A comparison of the effectiveness of protein denaturants for β-lactoglobulin and ribonuclease

Abstract

An improved method for comparing protein denaturants is described. Enough urea is added to a solution of protein so that the equilibrium constant for the native ⇌ denatured equilibrium is around 0.25. Small amounts of the denaturant of interest are then added to shift the equilibrium and this is monitored by measuring the optical rotation. The major advantages of this approach are, first, that the reaction being studied is approximately the same for each denaturant; and, second, a two-state mechanism can be assumed with some assurance so that the dependence of the free energy of denaturation, ΔG D, on denaturant concentration can be determined. Two proteins which differ markedly in polarity, β-lactoglobulin and ribonuclease, were used for the studies reported here. For most of the compounds tested, the dependence of ΔG D on denaturant concentration is linear and the slopes of these plots vary from −230 to −7430 cal/mol/ m.

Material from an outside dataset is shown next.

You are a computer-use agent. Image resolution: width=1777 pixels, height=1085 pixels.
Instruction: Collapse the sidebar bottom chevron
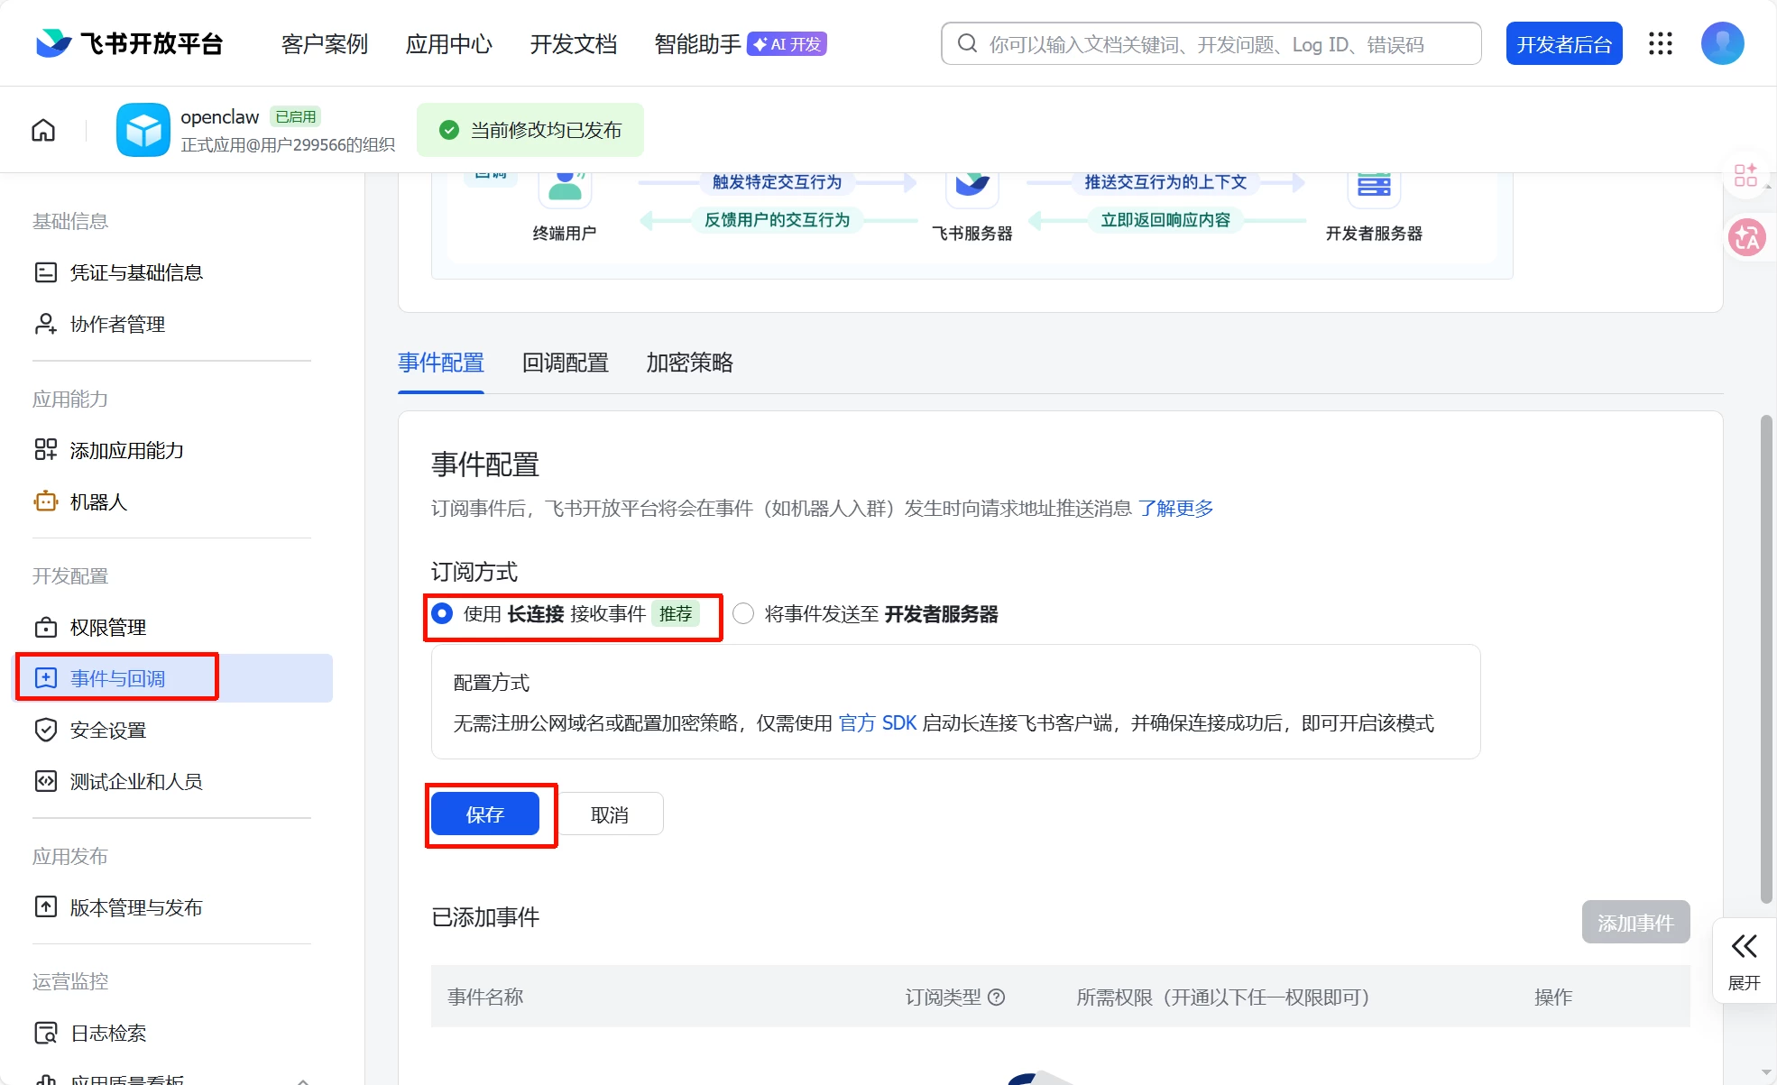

Alkyl ureas are better denaturants than amides which are better denaturants than alcohols and for each series the denaturing ability increases with increasing alkyl chain length, 1,1,3,3-tetramethylurea, 1,1′-ethylenediurea, and thiourea are all more potent denaturants than guandidine hydrochloride and may prove useful in protein research. Propylene carbonate is approximately equivalent to urea as a protein denaturant and has several other properties which should make it a useful solvent for proteins. On the basis of nonlinear plots of ΔG D vs denaturant, it is suggested that native β-lactoglobulin has specific binding sites for guanidinium and acetamidinium ions and for dichloro- and trifluoroacetate ions.